Every step she took, shadows at her feet recoiled as if burned.
Calamity screamed inside his skull.
KILL HER NOW. SHE SEES TOO MUCH.
Kai drew an inch of the blade.
Sen stopped just outside striking range.
"I can't see your face," she said. "But I can see the hole where your name used to be. It's getting bigger."
She reached up, touching the blindfold.
"If you let me, I can slow the eating. Not stop it—nothing stops Calamity once it chooses a sheath—but slow. Long enough for you to finish what you started."
"And the price?" Kai asked. His voice distant even to himself.
Sen's smile turned sharp.
"When the time comes, you'll ask for one thing. You'll hate it. You'll want to refuse. But you'll say yes."
She extended her small, scarred, steady hand.
"Do we have a deal, Shadow Blade?"
Behind her, the caged children began to cry quietly.

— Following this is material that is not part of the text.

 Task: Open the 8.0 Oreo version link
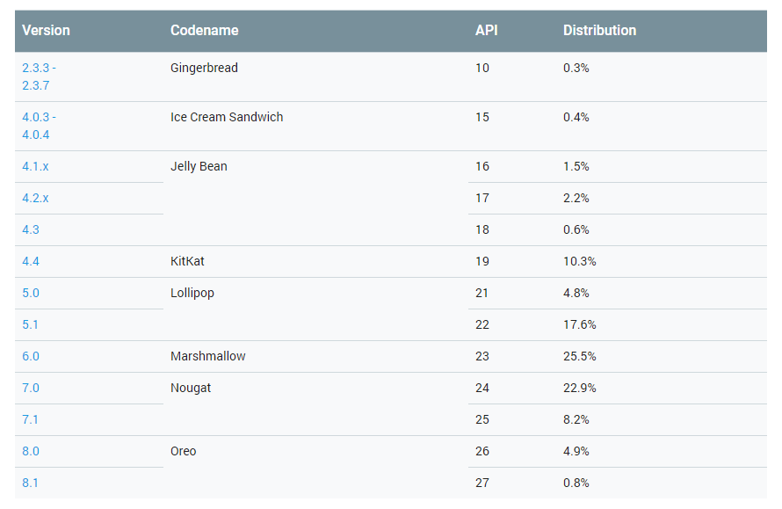coord(31,451)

They knew something the adults didn't.
Kai looked at the outstretched hand. Then at the wooden sword still tucked in his belt.
He remembered the weight of a little boy's trust.
He sheathed Calamity.
The scream in his head cut off mid-note.
"Deal," he said, taking her hand.
Her skin was furnace-hot.
For one impossible second, he saw himself through her blindness:
A silhouette of black fire, a white streak in his hair like a crack in reality, a hollow chest where a heart should be.
Then the vision snapped shut.
Sen squeezed once and let go.
"Good," she whispered. "Now open the cage. Some of them still remember how to hope. We should let them keep it a little longer."
Kai turned the key Bai Yu had surrendered hours earlier.
The door creaked open.
Twenty-two children spilled out, blinking, terrified, free for the first time in months.
The twenty-third—Sen—simply walked past him and sat by the dead titan's foot.
She patted the sand beside her.
"Sit. The eclipse is almost over. When the sun rises white tomorrow, the real hunt begins. Tonight, let me teach you how to lie to the thing eating your soul."
Kai sat.
Far away, on the horizon, the last fingernail of red sun vanished.
True night swallowed the world.
And in that darkness, a blind girl began to teach a monster how to stay human—one memory at a time.